Why do so many evangelical Americans believe that Mitt Romney and Paul Ryan’s economic and social values are aligned with the teachings of Jesus Christ? Certainly some of the blame can be attributed to Ryan’s claim that his “Path to Prosperity” budget proposal is based on his own Catholic social teaching and beliefs as he stated in an interview with the Christian Broadcast Network a few months back. Yet words are wind. Despite whatever good intentions Ryan may have towards the poor and underprivileged in our country, he and Mitt Romney’s budget proposals outline a course of action that would bring greater inequality to an already unequal economic system.

There seems to be a common misconception about President Barack Obama’s stance on increased taxation shared by evangelical Christians and the religiously fueled Tea Party. Both groups seem to be of the opinion that President Obama wants to raise taxes on middle-class families should he be reelected to office and that is somehow morally wrong. This claim is erroneous, regardless of how many times conservative pundits repeat it. President Obama supports increased taxes only on those Americans who earn more than $250,000 a year.  Currently, top earners in the U.S. are subject to a federal, marginal tax rate of 35 percent. Keep in mind that the U.S. tax bracket ends at households making $388, 350 a year and does not discriminate any further among annual income earners. This means that regardless of whether an individual makes $500,000, one million or one billion per year, they are only subject to a federal, marginal tax rate of just 35 percent.

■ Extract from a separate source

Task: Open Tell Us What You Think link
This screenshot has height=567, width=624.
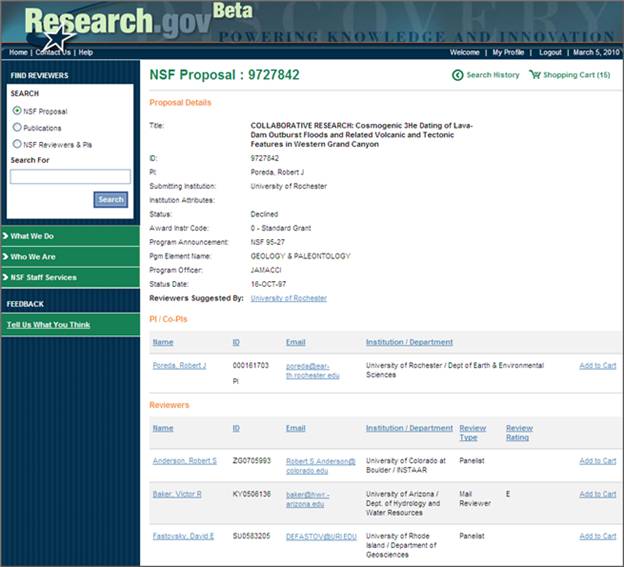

So where does this tax rate stack up against other civilized countries? The United Kingdom and Japan tax its top earners at a marginal rate of up to 50 percent.  Germany clocks in a bit lower at 45 percent.  America’s seemingly infallible ally Israel taxes its top earners at a rate of 46 percent. Then there is France, who taxes the most privileged in its society at a rate of 75 percent. Pause for a moment to realize just how utterly ridiculous the claims are that President Obama is an overtaxing socialist.

This brings us back to Romney and Ryan. The Republican ticket asserts that America can drop its unemployment rate and stimulate the economy by giving its most privileged a tax cut greater even than the one legislated by George W. Bush in 2000. Romney and Ryan have assured the American people that they will find the money for their proposed $5 trillion in tax cuts by “eliminating loop holes in the tax code.” The bill for such a cut gets passed to American middle class families and at the cost of crucial social programs like Medicare, Social Security and education funding. Let’s not forget that Romney and Ryan have also promised to repeal the Affordable Healthcare Act, known colloquially as Obamacare, revoking healthcare for up to 25 million Americans and putting their lives back in the hands of for-profit insurance companies.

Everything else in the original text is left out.